The body also works to preserve the heritage of the industry and strengthen the kingdom’s position as a global center for the trade in natural pearls.

The Pearl Diver monument in the Bahrain National Museum (Shutterstock)

Jamsheer pointed out that pearls continue to be sourced by divers, as they have since the beginning of the industry, but they now use oxygen tanks making the job less dangerous.

She said some 800 Bahrainis have been awarded a license to dive for pearls, after completing a course covering extraction techniques and regulatory issues.

The global market for natural pearls is valued at between $100 million and $150 million a year, according to a report by consultants McKinsey, a sector dominated by Bahrain.

The value of a pearl can vary dramatically depending on factors such as type, size, color and surface quality — but in general they range from $200 to over $100,000, according to UK firm The Pearl Source.

Jamsheer said the market for natural pearls is driven by two major factors: The growing demand for ultra-luxury items with great rarity, and the fact that natural pearls are sourced in sustainable conditions that are not tainted by conflict, unlike gold and diamonds, which can often be associated with civil war, child labor and oppressive regimes.

Before joining the institute, Jamsheer worked with the UN Security Council as an expert in natural resources.

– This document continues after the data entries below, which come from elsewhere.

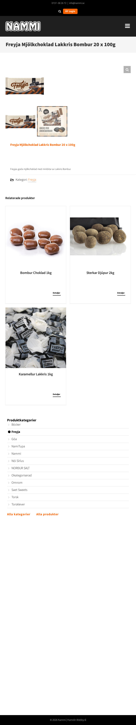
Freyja (32, 179)
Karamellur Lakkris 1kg (36, 374)
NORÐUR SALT (21, 468)
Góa (14, 439)
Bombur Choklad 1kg (36, 272)
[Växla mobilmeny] (128, 26)
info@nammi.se (76, 3)
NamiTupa (18, 446)
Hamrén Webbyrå (76, 720)
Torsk (15, 497)
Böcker (16, 424)
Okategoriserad (22, 475)
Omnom (17, 482)
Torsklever (18, 504)
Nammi (16, 453)
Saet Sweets (19, 490)
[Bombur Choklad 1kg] (35, 236)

She said: “I visited West Africa and monitored natural resources there, and when I came into the pearl sector, I thought I would be seeing something similar to gold and diamond production.

“But it was completely different because this material is made by nature, which doesn’t need to be cut and polished. It’s remarkable because there’s never been any conflict associated with natural pearls, unlike with other gemstones.”

Jamsheer pointed out that tourists to the kingdom are also allowed to dive for pearls.

She said: “As a tourist, you have a quota of 60 oysters, and you get to keep whatever you find. So with a bit of luck and some pixie dust, you never know, you might find a gem.”